Die Naberner haben es übermorgen mit dem zuletzt zweimal hintereinander punktlosen TSV Jesingen II zu tun. "Jesingen hat drei Zähler Rückstand auf uns und die TG damit mittelfristig die letzte Chance dranzubleiben", warnt Kneile. Die Turngemeinde empfängt den TSV Schlierbach, der jüngst mit einem 4:4 gegen den TSV Ötlingen für ein respektables Ergebnis sorgte. Um den Anschluss an die Spitze kämpfen Ohmden und Notzingen. Während das Team aus dem Bergwald übermorgen pausiert, muss die TSVN-Reserve beim zuletzt verbesserten VfL II antreten. Der TSV Ötlingen und der TV Unterlenningen tummeln sich hingegen beide mit elf Zählern im Mittelfeld, weitere Punktverluste wären bereits das Ende aller Träume von einem Platz unter den besten der Liga. Dem TASV Kirchheim winken derweil drei Zähler bei den tapferen, aber erfolglosen Unterensingern.

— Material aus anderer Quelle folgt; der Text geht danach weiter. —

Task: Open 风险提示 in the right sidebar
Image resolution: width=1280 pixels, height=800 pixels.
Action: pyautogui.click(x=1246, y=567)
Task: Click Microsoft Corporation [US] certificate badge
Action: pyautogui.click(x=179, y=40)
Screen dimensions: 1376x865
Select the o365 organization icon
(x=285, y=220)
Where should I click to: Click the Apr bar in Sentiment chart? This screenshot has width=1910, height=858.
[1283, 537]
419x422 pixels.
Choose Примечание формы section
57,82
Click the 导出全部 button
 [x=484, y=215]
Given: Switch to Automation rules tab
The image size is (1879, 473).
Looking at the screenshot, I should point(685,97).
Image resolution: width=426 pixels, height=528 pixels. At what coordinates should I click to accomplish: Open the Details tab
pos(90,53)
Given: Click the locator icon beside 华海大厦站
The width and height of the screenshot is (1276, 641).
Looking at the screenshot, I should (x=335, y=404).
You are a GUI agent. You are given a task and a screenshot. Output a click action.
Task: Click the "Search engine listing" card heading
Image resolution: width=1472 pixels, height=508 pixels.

Beim SV Nabern II, dem Drittletzten in der Kreisliga B5, ist die Laune nach dem zweiten Saisonerfolg exzellent. Dem 4:2 in Unterboihingen soll nun ein Heimstreich gegen den GFV Makedonikos Nürtingen folgen - der griechische Club ist punktgleich mit den Nabernern (beide sechs Zähler), weist aber das bessere Torverhältnis auf.